Read Full Article – http://www.forbes.com/sites/jvdelong/2015/11/19/syria-who-is-a-refugee/

Mississippi Supreme Court rules same-sex divorce legal

Anna Wolfe, The (Jackson, Miss.) Clarion-Ledger

6:15 p.m. EST November 5, 2015

JACKSON, Miss. — The Mississippi Supreme Courton Thursday acknowledged the divorce of a same-sex couple under Obergefell v. Hodges, the U.S. Supreme Court ruling that legalized same-sex marriage.

In the process, two justices made claims that states may not have to follow U.S. Supreme Court rulings when they believe the court is creating policy as opposed to interpreting the law.

Five justices agreed with the ruling, consisting of just four paragraphs, that same-sex divorce is legal and should be recognized. Remaining Justices Jess Dickinson, Leslie King, Josiah Coleman and Jim Kitchens objected.

Dickinson acknowledged in his dissent, signed by Coleman, that the U.S. Supreme Court has ruled in favor of same-sex marriage and state Attorney General Jim Hoodhas informed the court that, following Obergefell v. Hodges, he finds Mississippi’s ban on same-sex marriage unconstitutional. Dickinson, however, goes on to question whether the U.S. Supreme Court exceeded the authority of its court.

“And while it is true that the Supremacy Clause of the United States Constitution obligates state courts to follow the United States Supreme Court’s constitutional interpretations, even when they disagree with those interpretations, there is substantial support from legal scholars that state courts are not required to recognize as legitimate legal authority a Supreme Court decision that is no way a constitutional interpretation, but rather is a legislative act by a judicial body that is — as Chief Justice Roberts put it — a decision that “has no basis in the Constitution or (United States Supreme Court) precedent,” Dickinson writes.

Chief Justice of the United States John Roberts wrote the dissent in Obergefell v. Hodges, which is why Matt Steffey, constitutional law expert and Mississippi College of Law professor, doesn’t believe Roberts’ opinion can be used for a valid argument.

“A dissent is the opinion of the side that lost,” Steffey said.

Steffey said Dickinson is simply saying the U.S. Supreme Court got it wrong. Steffey also said Dickinson’s argument is the same one that the Ku Klux Klan, the White Citizens Council and former Gov. Ross Barnett used to oppose Brown v. Board of Education.

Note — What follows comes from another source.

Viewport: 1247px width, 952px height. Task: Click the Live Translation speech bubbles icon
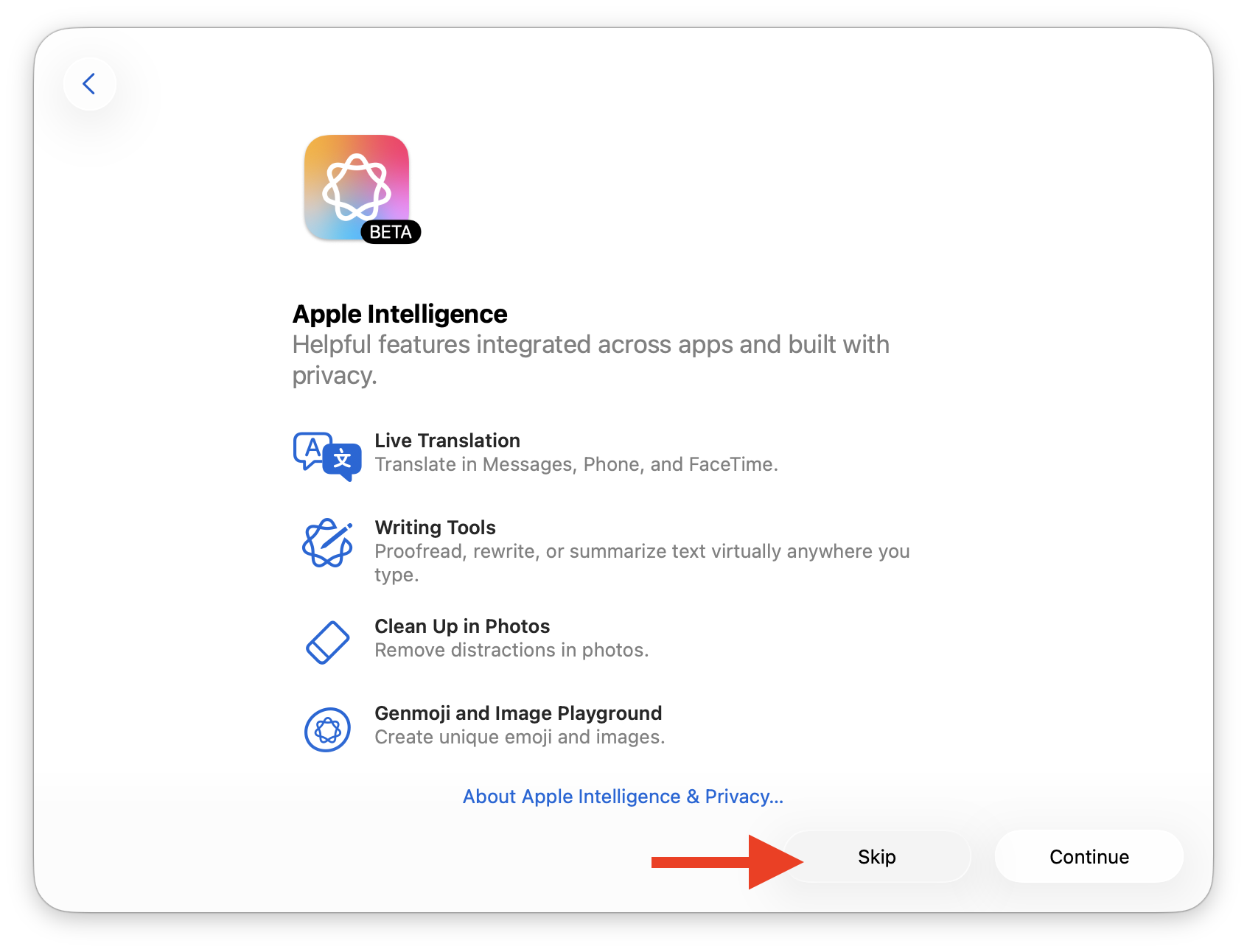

“It’s exactly the same line of argument considered and rejected by our founding fathers,” Steffey said. “I’m talking about the line of thinking where every person gets to decide for themselves what the law means instead of following binding decisions of the court.”

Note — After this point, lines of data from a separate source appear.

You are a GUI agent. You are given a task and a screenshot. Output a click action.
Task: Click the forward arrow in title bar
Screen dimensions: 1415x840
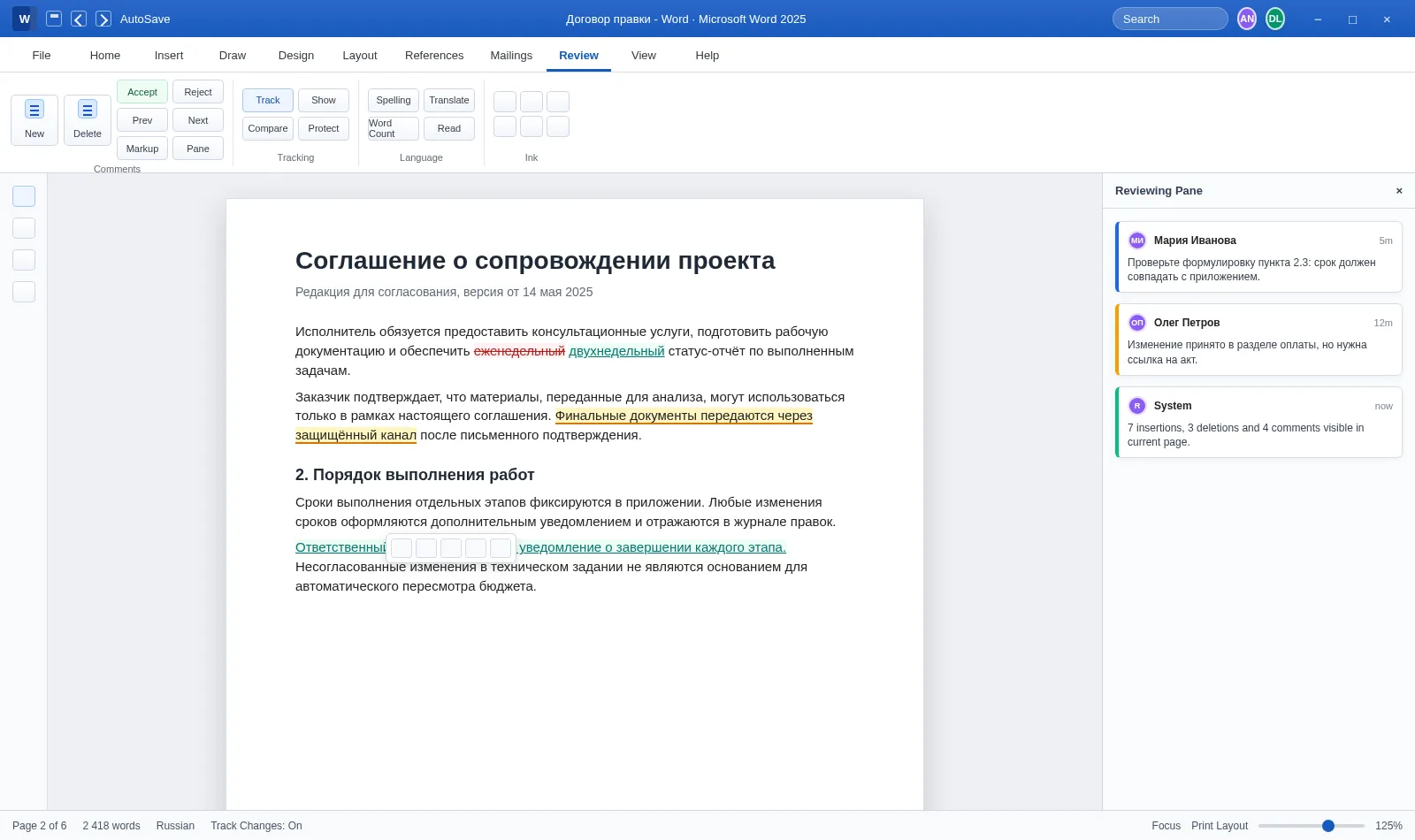point(103,19)
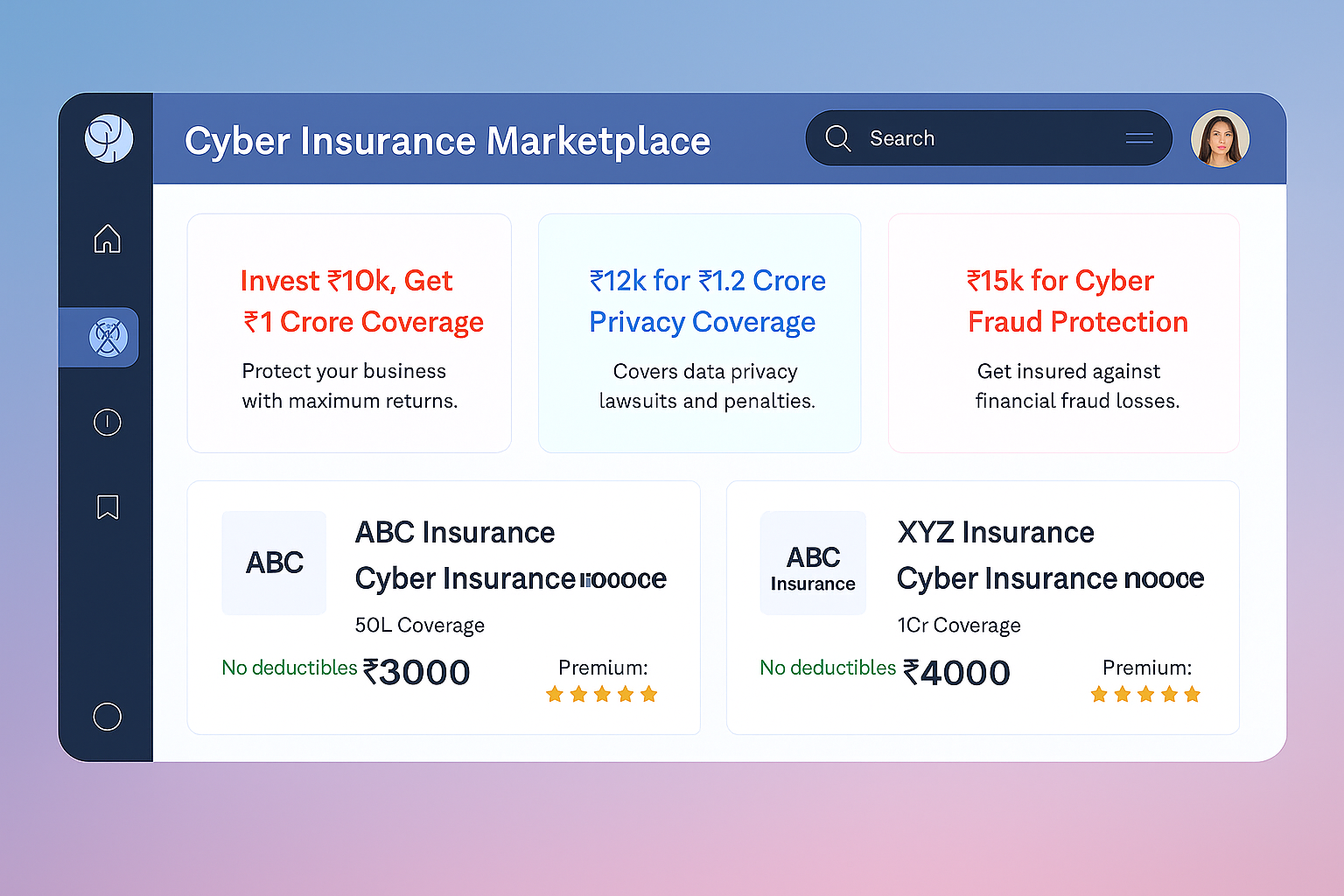Select the ₹1.2 Crore Privacy Coverage card
The height and width of the screenshot is (896, 1344).
(x=700, y=333)
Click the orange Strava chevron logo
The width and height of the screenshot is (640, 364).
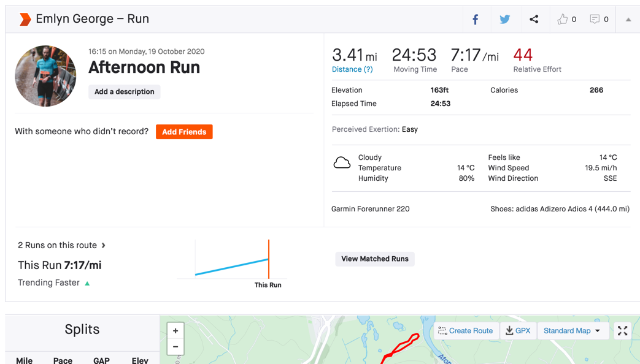[25, 19]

In 2013, a judge in DeSoto County prevented Lauren Beth Czekala-Chatham from divorcing her wife, whom she married in California, because of Mississippi’s same-sex marriage ban.

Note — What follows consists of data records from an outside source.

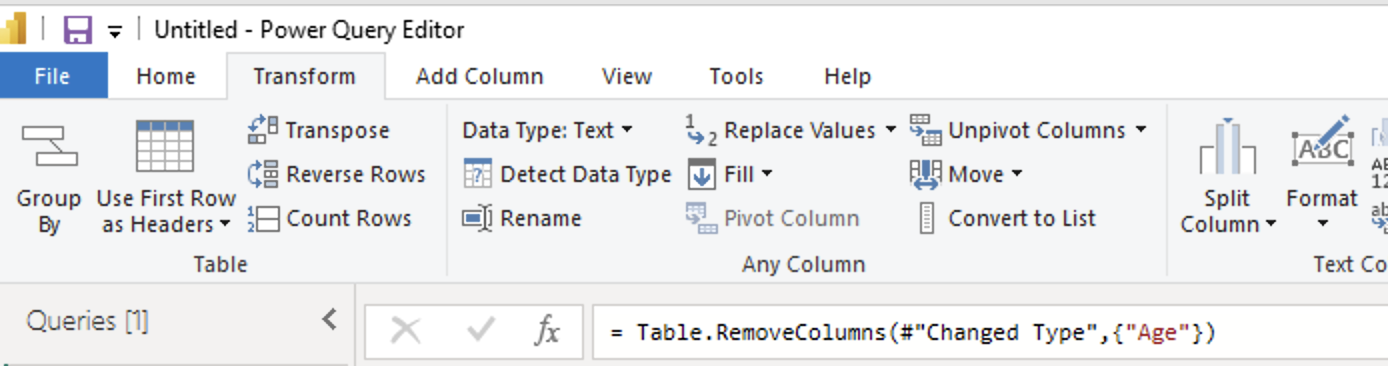Switch to the Add Column tab

click(480, 76)
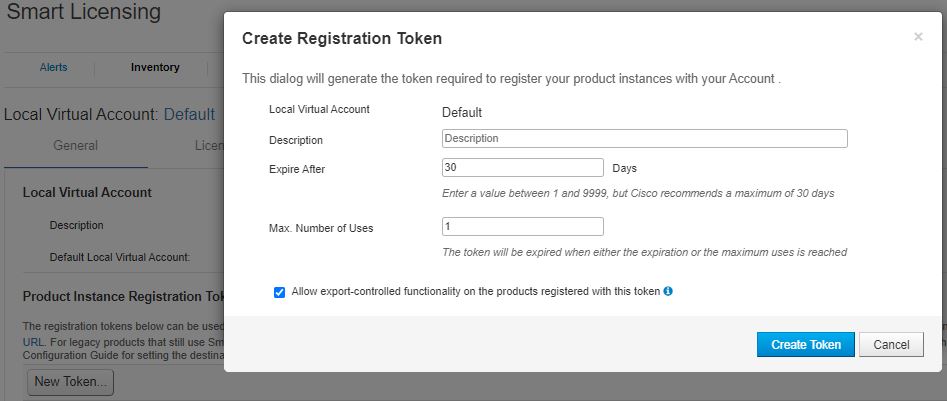The width and height of the screenshot is (947, 401).
Task: Cancel the token creation dialog
Action: [x=891, y=345]
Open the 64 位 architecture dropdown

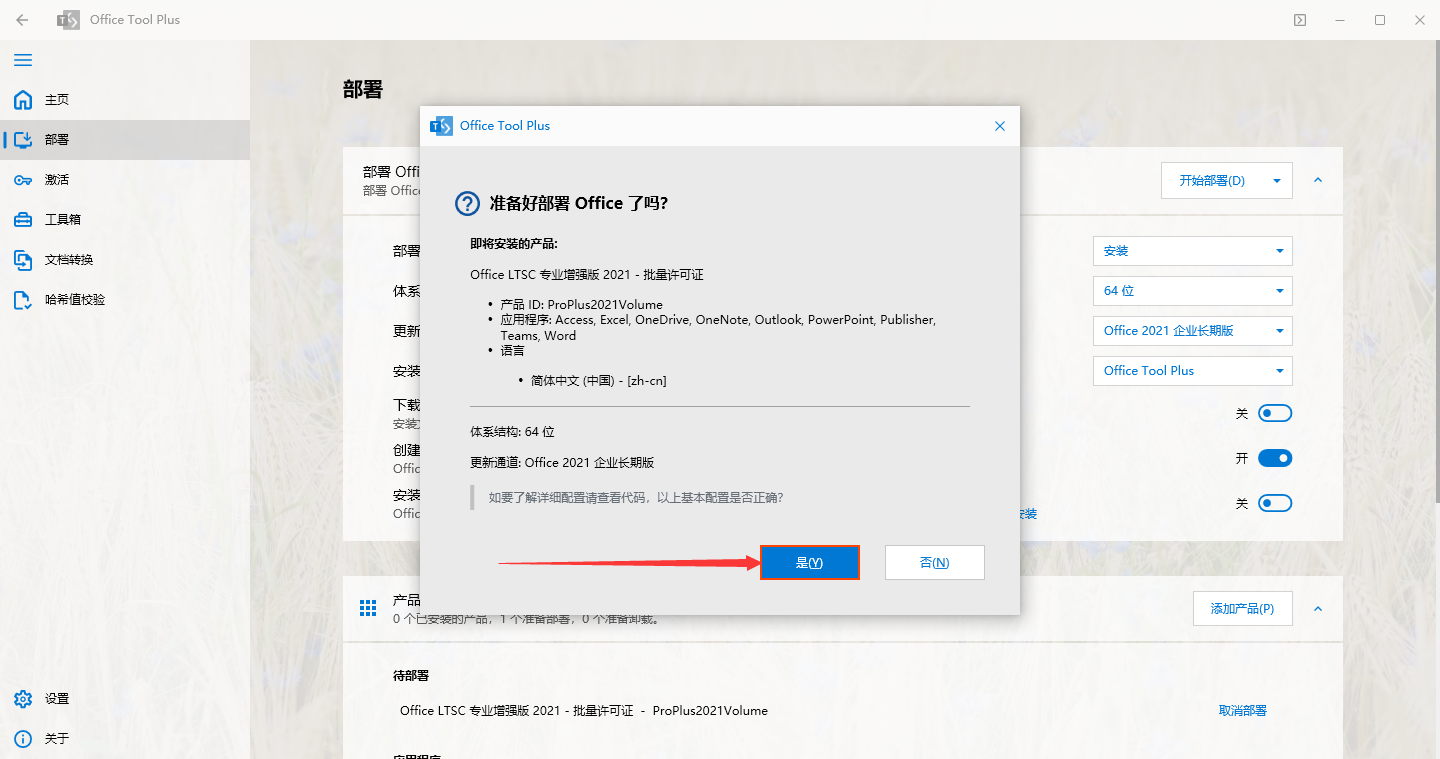[1192, 290]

Chief Justice William Waller and Justices Michael Randolph, Ann Lamar, Randy Pierce and David Chandler wrote an order in favor of Czekala-Chatham, overturning the Desoto County Chancery Court ruling.

Czekala-Chatham said she hopes to soon be divorced from her wife, who now lives in Arkansas.

“I’m happy this battle has been won. But the war on discrimination is still ongoing,” the 53-year-old Hernando resident told The Associated Press on Thursday.

She said searching for a job as a credit analyst has been difficult because potential employers see her involvement in the case.

“This fight has damaged my life in ways I can’t recover from,” she said.

In Dickinson’s dissent, he acknowledges the Chancery Court of DeSoto County’s refusal to grant a divorce to the appellant.

Dickinson attempted to prove his argument that the Supreme Court is able to “exceed its authority,” with what he called an “absurd hypothetical” about Congress taking all guns from gun owners.

“One example of this view, for instance, is that if the Supreme Court concluded that gun violence impedes the flow of interstate commerce, leading it to interpret theCommerce Clause as granting the Congress the power to confiscate all privately owned guns, who would feel bound to follow it? This absurd hypothetical, some believe, debunks any notion that it is impossible for the Supreme Court to exceed its authority. So in the context of today’s case, the question becomes whether it has done so in Obergefell,” Dickinson wrote.